With two-thirds of Americans supporting a woman's right to choose,  
focusing on emergency contraceptives is one way the anti-abortion  
movement has morphed in order to survive and fight another day.

"The abortion issue is a cover for a fundamentalist anti- 
contraception and anti-sex movement," argues Cristina Page, author of  
the aptly named tome, How the Pro-Choice Movement Saved America .

Page is right. Opposition to abortion has broadened into an anti- 
contraception movement. Imagine if pharmacists were free to refuse to  
fill prescriptions. My fear would be standing before the strict  
pharmacist and enduring a lecture on the evils of birth control.  
Without contraception and legal abortion, sex would be fast-tracked  
back to the days of being for procreation only.

Pharmacists cannot be allowed to wiggle out of their professional  
responsibilities. My hunch is most probably don't want to. I'm  
thinking there are more conscientious objector bills floating around  
state Houses than pharmacists who want to object. This is less about  
morals and more about politics.

The timing of all this is no coincidence. Those with an anti-abortion  
agenda are emboldened by conservative appointments to key posts with  
the Federal Drug Administration and the federal Health and Human  
Services Department. They are encouraged by America's preoccupation  
with a protracted war.

And they are ignorant of this central fact: We're going to need  
contraceptives and other methods to prevent unwanted pregnancies. A  
UNICEF study put America's teen pregnancy rate — slowly falling —  
right between Thailand's and Rwanda's. Of the teen births happening  
in wealthy countries, two-thirds occur here.
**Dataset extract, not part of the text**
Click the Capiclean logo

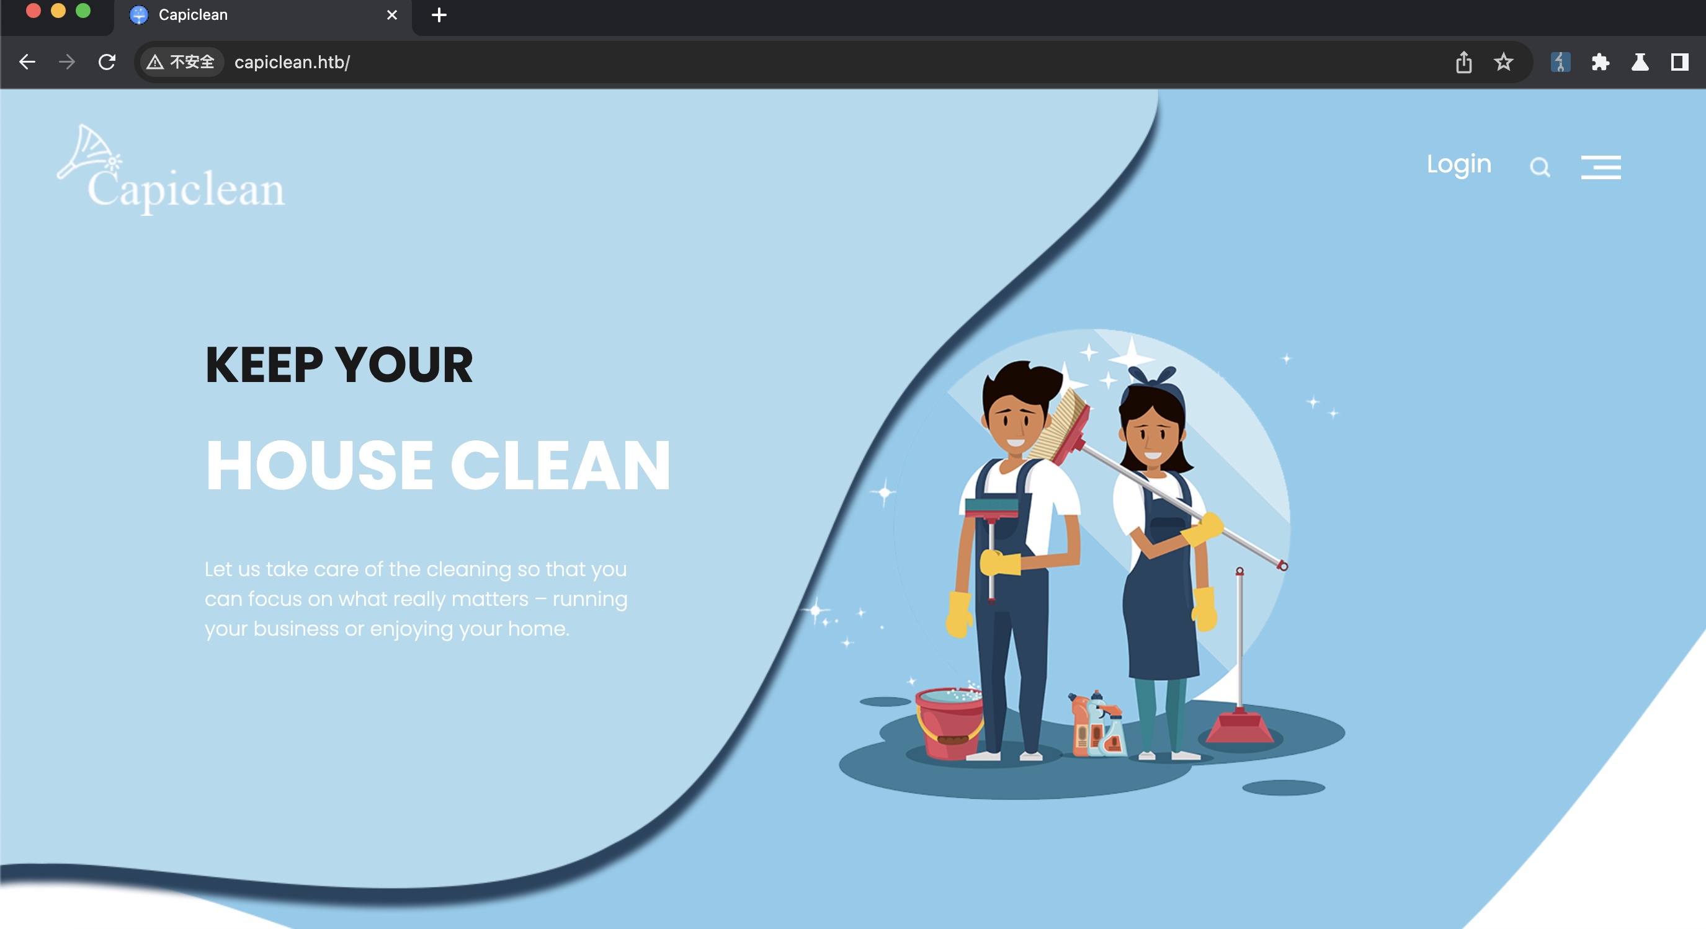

A startling fact stands out in Cristina Page's book on the pro-choice  
movement: Seven in 10 American women are sexually active and do not  
want to become pregnant. These women are at risk of becoming pregnant  
should they or their partners fail to use a contraceptive or if the  
contraceptive failed to work.

Some of these women will end up at their neighborhood pharmacy. They  
ought to be assisted by pharmacists carrying out their professional  
duties and not the political agenda of the anti-abortion movement.


Andrea Dorey
Santa Clara County Green Party
408-306-1900  (cell phone: short messages please)

Chinese Proverbs:
"Serving the powerful is like sleeping with a tiger."
	and
"It is difficult to get off a tiger's back."